EXERCISE INPUT =>
* * *
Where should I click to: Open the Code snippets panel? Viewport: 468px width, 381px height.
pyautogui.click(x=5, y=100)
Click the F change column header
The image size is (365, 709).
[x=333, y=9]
* * *
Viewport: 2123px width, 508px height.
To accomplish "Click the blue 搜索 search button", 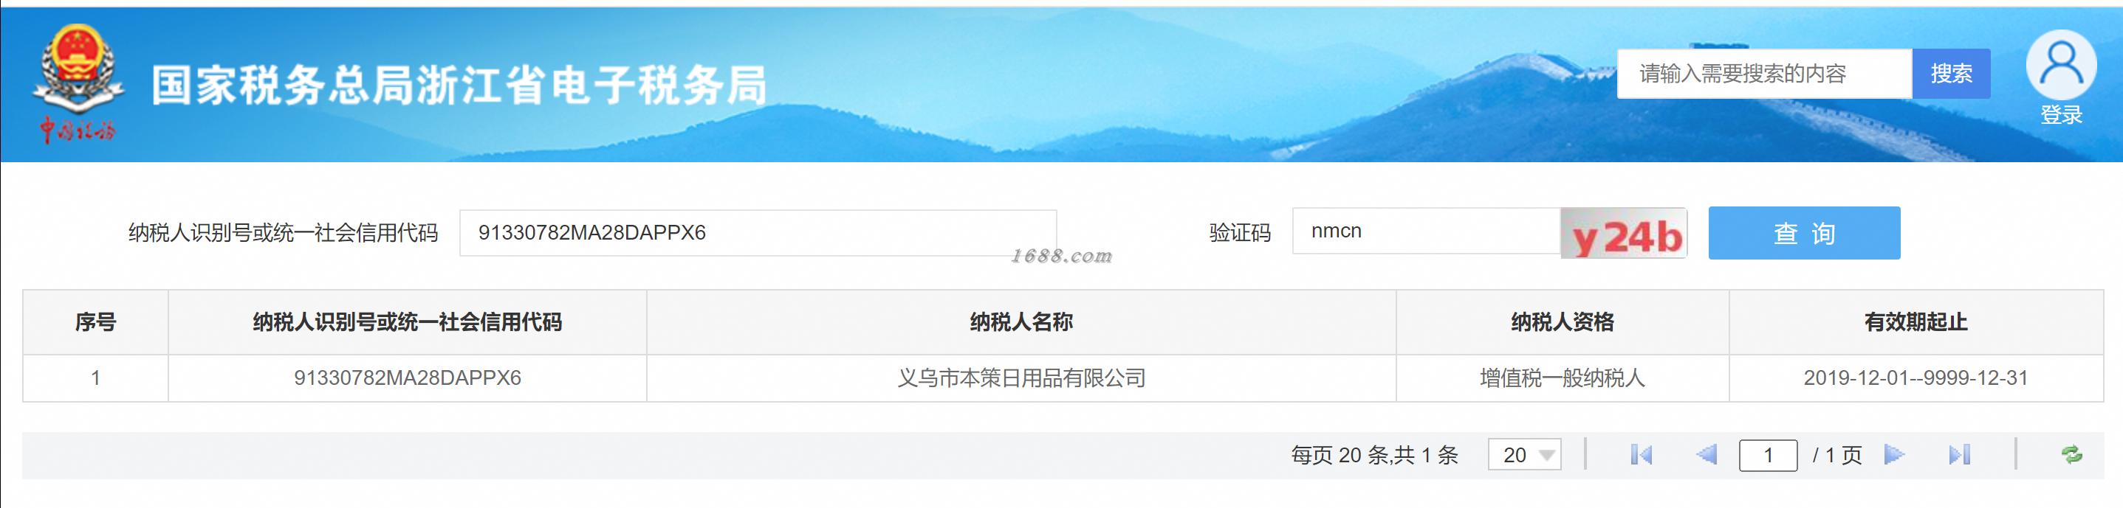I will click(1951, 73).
* * *
WHAT TO PRODUCE => Return every line above that contains the word "Viewport". Case counts.

EXPECTED OUTPUT =>
Where should I click to: Open the Code snippets panel? Viewport: 468px width, 381px height.
Viewport: 2123px width, 508px height.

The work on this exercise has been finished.